# WHAT YOU SHOULD DO
Stop after the line that contains "Click the red"; until then, restate each line of the entries word for word from the very first.

-- Opening Marker --

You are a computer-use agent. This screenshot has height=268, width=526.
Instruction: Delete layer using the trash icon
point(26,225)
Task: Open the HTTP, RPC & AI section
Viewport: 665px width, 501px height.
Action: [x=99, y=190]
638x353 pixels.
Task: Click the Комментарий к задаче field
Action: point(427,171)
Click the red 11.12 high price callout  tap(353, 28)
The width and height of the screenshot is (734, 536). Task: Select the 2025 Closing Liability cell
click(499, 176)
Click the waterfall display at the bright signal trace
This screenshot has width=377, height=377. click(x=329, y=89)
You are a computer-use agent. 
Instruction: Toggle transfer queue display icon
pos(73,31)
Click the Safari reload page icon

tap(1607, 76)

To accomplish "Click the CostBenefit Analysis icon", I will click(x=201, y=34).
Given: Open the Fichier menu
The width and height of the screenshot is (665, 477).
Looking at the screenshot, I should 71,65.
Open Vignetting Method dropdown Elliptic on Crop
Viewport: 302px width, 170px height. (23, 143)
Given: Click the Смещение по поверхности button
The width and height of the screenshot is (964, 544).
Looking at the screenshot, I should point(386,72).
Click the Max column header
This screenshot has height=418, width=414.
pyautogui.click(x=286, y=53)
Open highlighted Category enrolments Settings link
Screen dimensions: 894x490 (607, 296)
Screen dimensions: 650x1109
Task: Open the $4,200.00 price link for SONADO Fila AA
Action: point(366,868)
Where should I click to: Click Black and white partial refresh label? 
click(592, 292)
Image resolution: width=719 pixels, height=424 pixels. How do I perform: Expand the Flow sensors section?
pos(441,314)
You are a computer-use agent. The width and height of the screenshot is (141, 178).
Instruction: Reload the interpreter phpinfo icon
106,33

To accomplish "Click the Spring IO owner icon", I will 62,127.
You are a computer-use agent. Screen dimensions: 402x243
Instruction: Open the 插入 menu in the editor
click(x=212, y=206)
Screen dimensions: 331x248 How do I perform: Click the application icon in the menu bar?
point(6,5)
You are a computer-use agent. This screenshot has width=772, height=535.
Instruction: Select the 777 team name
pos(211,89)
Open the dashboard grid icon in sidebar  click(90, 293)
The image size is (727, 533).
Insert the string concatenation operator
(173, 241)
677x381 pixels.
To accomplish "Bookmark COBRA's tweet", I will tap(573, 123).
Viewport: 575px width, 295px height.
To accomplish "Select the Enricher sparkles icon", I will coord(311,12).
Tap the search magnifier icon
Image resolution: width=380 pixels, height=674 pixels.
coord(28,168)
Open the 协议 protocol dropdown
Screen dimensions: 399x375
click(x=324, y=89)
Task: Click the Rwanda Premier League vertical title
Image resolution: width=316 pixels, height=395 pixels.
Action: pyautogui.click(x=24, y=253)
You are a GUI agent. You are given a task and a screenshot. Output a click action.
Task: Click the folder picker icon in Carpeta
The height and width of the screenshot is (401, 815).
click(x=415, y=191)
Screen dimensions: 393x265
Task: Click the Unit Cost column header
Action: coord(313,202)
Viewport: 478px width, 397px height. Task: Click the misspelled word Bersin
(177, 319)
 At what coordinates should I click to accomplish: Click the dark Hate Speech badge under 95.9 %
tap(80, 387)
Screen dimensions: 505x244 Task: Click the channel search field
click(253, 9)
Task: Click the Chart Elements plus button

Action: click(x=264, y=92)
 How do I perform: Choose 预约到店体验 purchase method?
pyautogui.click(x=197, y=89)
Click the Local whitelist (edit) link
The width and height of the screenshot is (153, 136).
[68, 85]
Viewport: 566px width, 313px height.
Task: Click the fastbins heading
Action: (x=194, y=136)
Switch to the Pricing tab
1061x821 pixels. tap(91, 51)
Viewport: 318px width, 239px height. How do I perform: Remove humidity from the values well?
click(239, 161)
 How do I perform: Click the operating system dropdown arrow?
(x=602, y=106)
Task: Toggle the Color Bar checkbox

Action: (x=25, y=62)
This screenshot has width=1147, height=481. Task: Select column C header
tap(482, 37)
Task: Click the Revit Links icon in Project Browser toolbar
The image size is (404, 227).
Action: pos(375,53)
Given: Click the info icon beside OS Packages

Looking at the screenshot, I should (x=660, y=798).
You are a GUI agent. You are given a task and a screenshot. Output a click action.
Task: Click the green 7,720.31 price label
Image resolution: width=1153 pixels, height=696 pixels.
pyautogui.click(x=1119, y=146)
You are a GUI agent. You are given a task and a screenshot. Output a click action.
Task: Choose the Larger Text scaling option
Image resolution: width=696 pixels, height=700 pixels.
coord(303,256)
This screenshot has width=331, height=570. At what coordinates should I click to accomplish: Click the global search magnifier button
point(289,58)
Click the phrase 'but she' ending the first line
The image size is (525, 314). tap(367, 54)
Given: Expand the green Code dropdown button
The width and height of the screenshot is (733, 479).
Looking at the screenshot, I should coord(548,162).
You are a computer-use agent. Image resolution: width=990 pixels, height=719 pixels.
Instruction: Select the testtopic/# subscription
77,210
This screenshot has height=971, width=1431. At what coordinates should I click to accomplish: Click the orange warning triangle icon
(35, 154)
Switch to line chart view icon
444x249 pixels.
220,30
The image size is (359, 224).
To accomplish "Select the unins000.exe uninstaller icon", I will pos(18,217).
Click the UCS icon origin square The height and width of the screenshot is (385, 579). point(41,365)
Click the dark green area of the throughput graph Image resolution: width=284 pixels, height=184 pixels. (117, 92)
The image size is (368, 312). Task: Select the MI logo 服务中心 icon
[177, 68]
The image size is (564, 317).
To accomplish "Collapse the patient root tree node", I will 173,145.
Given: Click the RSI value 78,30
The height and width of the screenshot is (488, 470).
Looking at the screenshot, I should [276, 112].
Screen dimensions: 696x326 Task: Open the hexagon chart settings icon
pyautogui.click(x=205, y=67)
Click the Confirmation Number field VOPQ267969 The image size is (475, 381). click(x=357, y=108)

-- Closing Marker --

# RESULT OF THIS EXERCISE
You are a computer-use agent. This screenshot has height=268, width=526.
Instruction: Delete layer using the trash icon
point(26,225)
Task: Open the HTTP, RPC & AI section
Viewport: 665px width, 501px height.
Action: [x=99, y=190]
638x353 pixels.
Task: Click the Комментарий к задаче field
Action: point(427,171)
Click the red 11.12 high price callout  tap(353, 28)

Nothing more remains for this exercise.